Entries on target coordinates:
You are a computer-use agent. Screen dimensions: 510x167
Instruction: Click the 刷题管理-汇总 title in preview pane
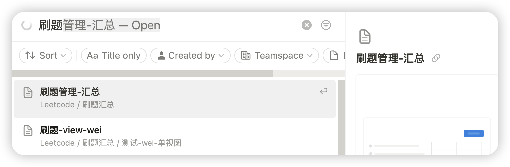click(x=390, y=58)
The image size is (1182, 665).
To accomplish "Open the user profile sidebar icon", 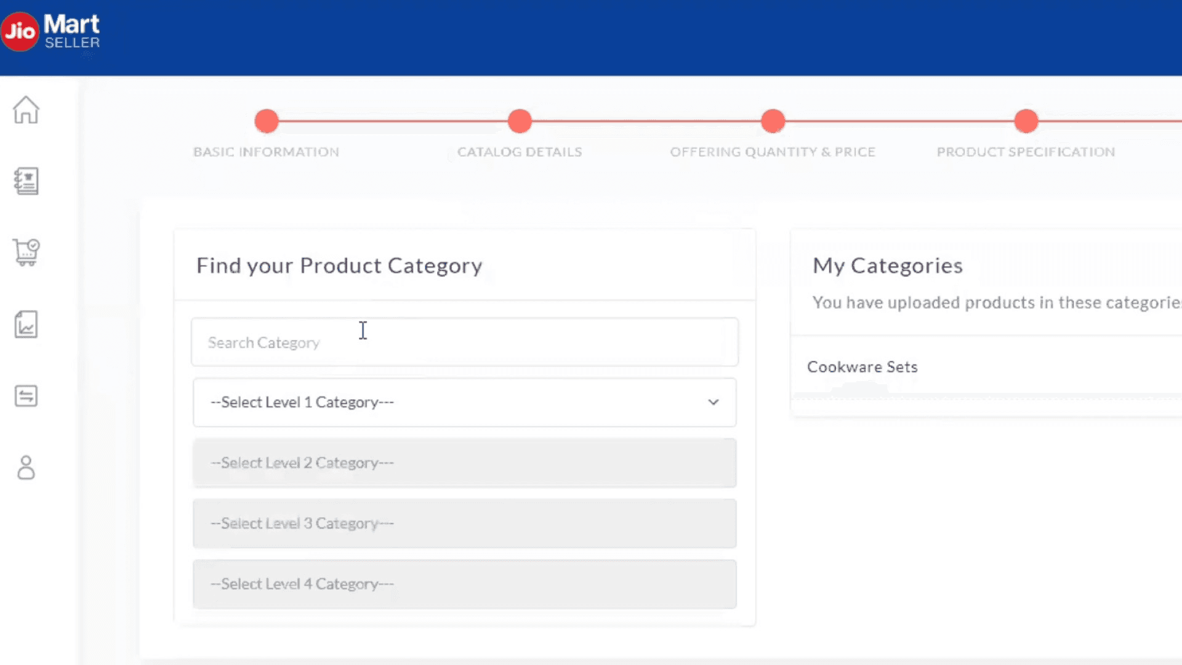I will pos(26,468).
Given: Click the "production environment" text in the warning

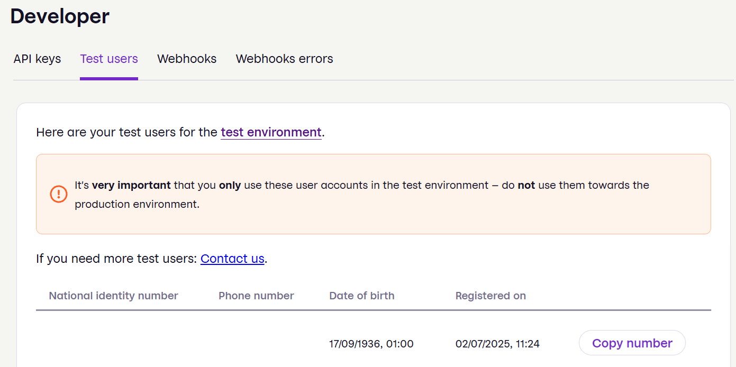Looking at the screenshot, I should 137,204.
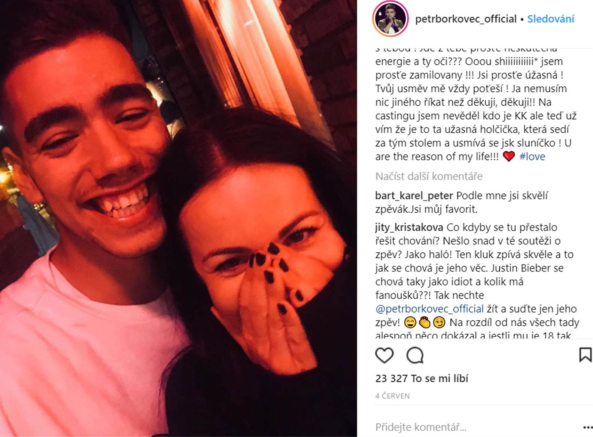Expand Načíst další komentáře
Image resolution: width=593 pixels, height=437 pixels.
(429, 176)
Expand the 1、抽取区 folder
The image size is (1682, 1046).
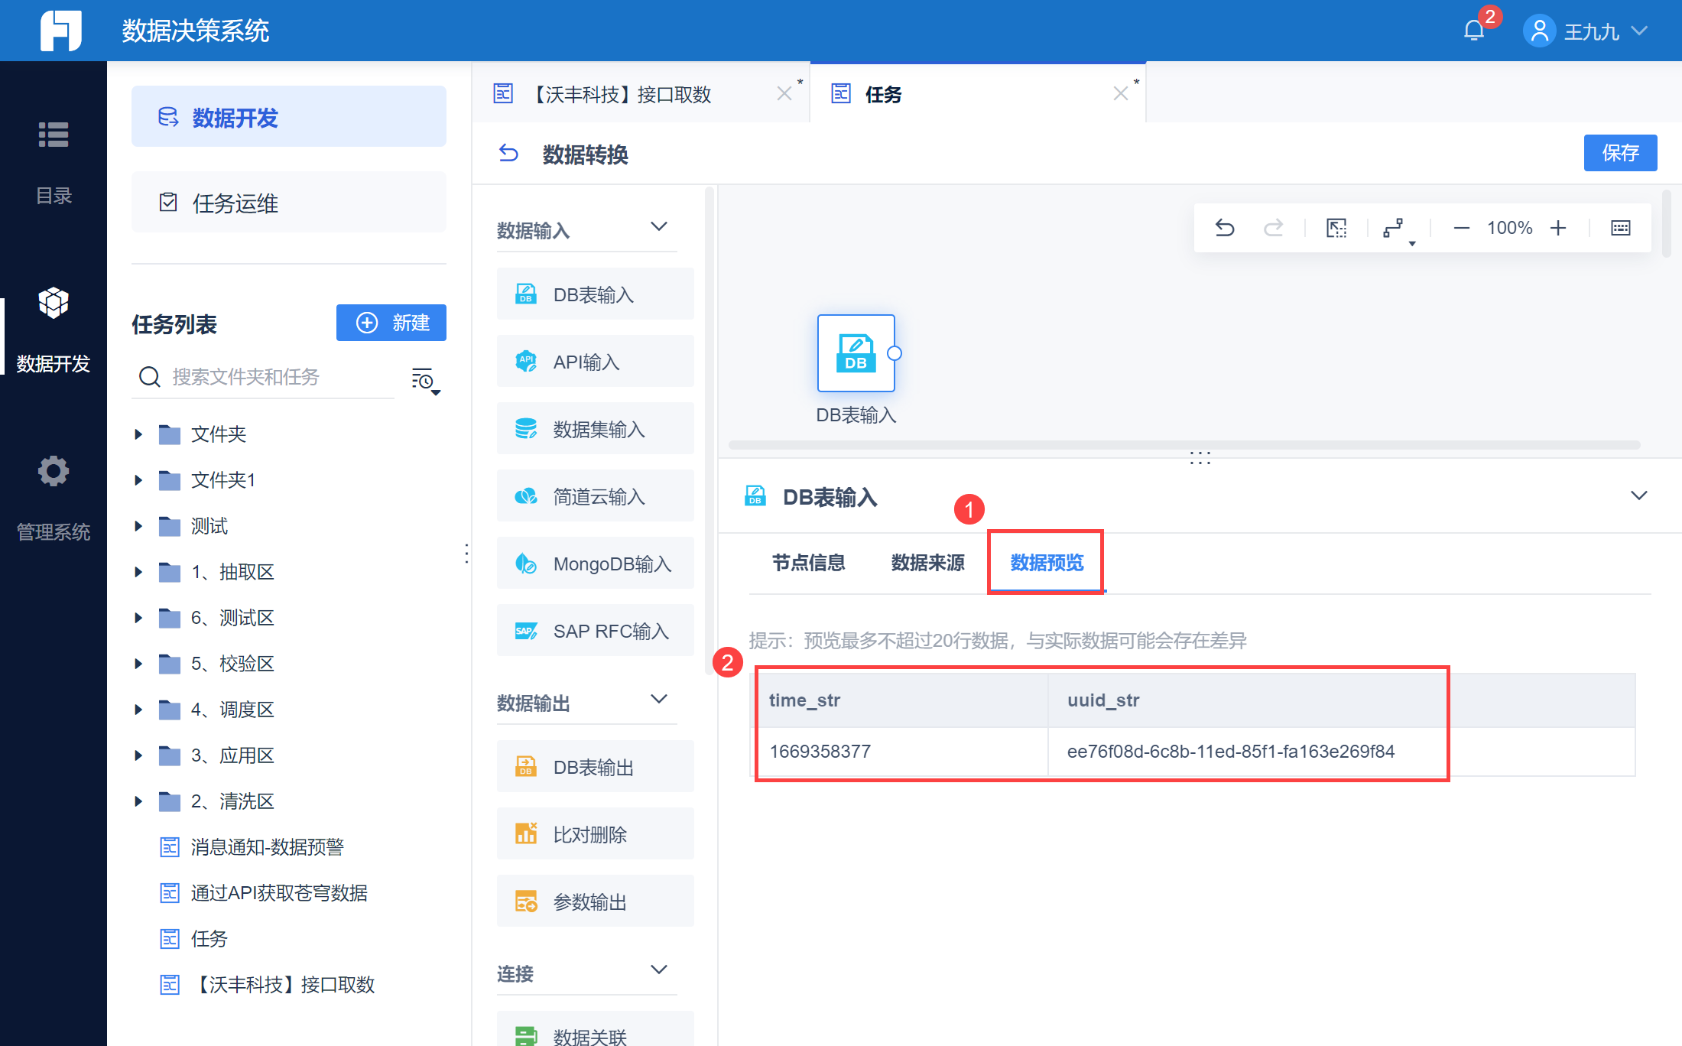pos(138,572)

Required task: Repeat the records from the line with "Expand the 1、抽取区 folder" up to and including the last line, switching "folder" to "directory" and leaving everything else unchanged. Leave the pictures out.

Answer to the task:
Expand the 1、抽取区 directory
The image size is (1682, 1046).
pos(138,572)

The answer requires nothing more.